-- Begin --
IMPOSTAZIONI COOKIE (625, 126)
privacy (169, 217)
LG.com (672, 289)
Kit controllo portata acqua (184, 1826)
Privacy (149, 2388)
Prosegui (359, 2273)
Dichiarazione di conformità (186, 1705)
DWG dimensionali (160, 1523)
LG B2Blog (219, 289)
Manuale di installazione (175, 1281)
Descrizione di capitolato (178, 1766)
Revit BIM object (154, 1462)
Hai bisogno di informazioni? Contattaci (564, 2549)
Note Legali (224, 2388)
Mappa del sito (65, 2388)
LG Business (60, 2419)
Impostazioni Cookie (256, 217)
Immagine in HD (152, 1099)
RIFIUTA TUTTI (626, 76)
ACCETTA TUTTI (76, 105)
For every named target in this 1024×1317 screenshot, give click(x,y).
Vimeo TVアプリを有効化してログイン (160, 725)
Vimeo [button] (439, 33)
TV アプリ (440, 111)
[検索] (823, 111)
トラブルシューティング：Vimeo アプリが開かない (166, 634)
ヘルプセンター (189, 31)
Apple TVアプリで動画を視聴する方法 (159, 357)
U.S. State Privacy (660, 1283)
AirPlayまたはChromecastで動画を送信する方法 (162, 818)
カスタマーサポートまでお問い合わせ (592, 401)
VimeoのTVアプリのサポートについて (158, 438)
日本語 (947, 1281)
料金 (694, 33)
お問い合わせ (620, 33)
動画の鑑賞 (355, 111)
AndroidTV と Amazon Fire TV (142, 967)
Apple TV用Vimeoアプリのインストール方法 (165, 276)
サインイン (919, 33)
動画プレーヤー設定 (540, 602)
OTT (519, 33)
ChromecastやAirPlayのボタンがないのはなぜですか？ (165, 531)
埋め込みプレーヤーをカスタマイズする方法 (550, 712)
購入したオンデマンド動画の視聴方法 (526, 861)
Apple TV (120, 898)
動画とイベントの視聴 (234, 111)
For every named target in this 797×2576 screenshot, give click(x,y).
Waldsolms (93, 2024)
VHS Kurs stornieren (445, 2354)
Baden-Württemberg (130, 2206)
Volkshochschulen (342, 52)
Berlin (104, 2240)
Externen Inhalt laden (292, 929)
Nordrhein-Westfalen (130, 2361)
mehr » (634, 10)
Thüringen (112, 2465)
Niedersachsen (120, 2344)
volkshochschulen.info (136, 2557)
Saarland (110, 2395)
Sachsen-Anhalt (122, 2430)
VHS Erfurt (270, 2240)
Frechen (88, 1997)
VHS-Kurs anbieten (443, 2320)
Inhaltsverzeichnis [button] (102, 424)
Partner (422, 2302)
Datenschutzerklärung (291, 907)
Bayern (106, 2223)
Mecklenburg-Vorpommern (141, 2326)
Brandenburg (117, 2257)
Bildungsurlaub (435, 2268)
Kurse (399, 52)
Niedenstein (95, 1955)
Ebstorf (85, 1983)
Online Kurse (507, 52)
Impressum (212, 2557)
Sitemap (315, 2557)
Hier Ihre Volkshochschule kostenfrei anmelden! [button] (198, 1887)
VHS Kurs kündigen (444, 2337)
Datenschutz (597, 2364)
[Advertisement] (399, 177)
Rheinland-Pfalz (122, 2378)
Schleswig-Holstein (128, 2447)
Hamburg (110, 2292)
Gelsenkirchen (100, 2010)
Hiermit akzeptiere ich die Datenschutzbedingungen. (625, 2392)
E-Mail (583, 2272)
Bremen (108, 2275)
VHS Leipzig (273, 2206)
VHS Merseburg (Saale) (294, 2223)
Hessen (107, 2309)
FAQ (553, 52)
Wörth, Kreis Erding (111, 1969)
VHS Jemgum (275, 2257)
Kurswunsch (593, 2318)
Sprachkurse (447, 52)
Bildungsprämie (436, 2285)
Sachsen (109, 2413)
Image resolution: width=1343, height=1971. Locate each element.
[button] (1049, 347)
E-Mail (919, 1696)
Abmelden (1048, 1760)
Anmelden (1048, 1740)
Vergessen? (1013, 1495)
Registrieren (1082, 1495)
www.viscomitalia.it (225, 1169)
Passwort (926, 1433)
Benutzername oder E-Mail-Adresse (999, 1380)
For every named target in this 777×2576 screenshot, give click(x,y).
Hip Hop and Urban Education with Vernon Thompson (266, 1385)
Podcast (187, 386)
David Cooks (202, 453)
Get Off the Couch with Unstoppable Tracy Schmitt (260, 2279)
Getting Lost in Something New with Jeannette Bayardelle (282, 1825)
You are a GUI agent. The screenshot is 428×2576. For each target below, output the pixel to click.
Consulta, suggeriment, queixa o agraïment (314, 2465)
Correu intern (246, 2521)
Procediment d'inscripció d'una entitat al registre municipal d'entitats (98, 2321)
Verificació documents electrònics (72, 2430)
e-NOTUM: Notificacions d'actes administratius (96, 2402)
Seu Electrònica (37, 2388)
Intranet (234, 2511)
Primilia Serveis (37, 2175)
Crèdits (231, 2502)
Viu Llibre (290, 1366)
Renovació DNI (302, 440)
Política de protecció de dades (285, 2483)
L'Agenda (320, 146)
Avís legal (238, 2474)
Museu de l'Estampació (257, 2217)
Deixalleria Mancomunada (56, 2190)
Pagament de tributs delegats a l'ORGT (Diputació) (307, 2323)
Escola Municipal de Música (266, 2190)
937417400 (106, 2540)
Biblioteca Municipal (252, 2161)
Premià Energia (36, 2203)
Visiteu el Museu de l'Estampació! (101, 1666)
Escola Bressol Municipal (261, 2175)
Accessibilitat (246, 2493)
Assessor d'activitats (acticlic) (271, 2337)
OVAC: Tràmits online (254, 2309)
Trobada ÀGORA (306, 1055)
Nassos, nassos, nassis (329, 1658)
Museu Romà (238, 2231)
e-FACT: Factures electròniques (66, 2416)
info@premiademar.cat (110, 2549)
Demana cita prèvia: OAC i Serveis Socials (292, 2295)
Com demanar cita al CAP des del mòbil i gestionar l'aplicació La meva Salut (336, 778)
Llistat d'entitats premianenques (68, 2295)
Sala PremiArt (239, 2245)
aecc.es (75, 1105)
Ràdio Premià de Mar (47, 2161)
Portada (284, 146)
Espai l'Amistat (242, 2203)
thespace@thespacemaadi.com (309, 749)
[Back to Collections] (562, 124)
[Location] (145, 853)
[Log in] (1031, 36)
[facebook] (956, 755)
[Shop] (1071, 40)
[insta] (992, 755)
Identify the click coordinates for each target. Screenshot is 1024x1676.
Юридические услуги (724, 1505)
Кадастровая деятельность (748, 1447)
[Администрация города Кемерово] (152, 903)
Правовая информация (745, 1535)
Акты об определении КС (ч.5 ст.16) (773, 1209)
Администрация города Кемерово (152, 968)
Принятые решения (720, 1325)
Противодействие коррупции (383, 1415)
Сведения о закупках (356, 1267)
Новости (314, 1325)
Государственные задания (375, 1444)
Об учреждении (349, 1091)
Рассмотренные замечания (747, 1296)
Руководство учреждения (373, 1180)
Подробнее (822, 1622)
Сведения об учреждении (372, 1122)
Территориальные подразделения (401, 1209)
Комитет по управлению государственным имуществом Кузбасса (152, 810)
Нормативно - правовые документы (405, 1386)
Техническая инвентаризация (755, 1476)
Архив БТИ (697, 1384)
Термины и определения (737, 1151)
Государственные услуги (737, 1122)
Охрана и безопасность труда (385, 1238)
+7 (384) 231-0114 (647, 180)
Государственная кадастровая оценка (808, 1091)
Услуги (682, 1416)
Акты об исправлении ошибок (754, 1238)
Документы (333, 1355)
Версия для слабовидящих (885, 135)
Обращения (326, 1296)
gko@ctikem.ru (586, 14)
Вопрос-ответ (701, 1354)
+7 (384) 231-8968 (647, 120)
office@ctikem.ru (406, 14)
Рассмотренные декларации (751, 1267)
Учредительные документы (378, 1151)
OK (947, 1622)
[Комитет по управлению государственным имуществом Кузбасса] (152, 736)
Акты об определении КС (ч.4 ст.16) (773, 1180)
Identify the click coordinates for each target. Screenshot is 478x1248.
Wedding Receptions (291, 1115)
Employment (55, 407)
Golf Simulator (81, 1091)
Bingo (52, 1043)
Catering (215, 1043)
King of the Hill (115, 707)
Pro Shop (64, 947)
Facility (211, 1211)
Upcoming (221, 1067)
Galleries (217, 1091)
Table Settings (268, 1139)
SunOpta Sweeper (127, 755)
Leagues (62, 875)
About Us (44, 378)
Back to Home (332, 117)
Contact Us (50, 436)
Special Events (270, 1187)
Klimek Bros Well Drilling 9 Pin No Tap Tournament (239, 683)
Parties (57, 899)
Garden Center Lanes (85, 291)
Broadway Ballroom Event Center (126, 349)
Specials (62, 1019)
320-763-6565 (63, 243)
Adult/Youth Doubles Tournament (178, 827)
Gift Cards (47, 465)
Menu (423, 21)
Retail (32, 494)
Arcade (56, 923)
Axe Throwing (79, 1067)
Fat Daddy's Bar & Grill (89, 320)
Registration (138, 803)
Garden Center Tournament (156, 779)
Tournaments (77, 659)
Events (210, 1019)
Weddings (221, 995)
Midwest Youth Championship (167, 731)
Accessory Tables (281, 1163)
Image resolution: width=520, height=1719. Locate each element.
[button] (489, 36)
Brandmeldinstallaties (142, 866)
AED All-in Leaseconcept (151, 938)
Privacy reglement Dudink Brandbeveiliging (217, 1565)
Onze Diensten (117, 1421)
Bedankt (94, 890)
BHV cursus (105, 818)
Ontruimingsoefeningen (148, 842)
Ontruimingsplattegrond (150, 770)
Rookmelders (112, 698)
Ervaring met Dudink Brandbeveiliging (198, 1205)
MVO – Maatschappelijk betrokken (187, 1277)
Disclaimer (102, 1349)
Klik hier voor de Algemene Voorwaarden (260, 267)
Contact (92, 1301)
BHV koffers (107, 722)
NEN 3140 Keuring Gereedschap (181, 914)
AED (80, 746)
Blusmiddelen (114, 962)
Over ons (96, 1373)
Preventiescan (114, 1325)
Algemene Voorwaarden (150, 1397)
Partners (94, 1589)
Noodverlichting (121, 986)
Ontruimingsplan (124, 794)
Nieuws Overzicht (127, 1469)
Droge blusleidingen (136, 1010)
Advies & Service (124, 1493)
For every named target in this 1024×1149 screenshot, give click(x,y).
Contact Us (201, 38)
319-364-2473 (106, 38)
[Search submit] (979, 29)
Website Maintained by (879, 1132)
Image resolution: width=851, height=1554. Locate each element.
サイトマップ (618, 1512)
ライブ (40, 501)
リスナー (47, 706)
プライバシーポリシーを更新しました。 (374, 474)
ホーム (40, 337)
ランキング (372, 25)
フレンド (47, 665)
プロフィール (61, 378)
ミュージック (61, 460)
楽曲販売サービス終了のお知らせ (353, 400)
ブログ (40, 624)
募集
-- End --
# [Task requirements]
Rewrite the data from the line containing "Demana cita prèvia: OAC" through the line containing "[facebook] (956, 755)", swapping "Portada" for "Inici" and leaving everything else unchanged.

# [The response]
Demana cita prèvia: OAC i Serveis Socials (292, 2295)
Com demanar cita al CAP des del mòbil i gestionar l'aplicació La meva Salut (336, 778)
Llistat d'entitats premianenques (68, 2295)
Sala PremiArt (239, 2245)
aecc.es (75, 1105)
Ràdio Premià de Mar (47, 2161)
Inici (284, 146)
Espai l'Amistat (242, 2203)
thespace@thespacemaadi.com (309, 749)
[Back to Collections] (562, 124)
[Location] (145, 853)
[Log in] (1031, 36)
[facebook] (956, 755)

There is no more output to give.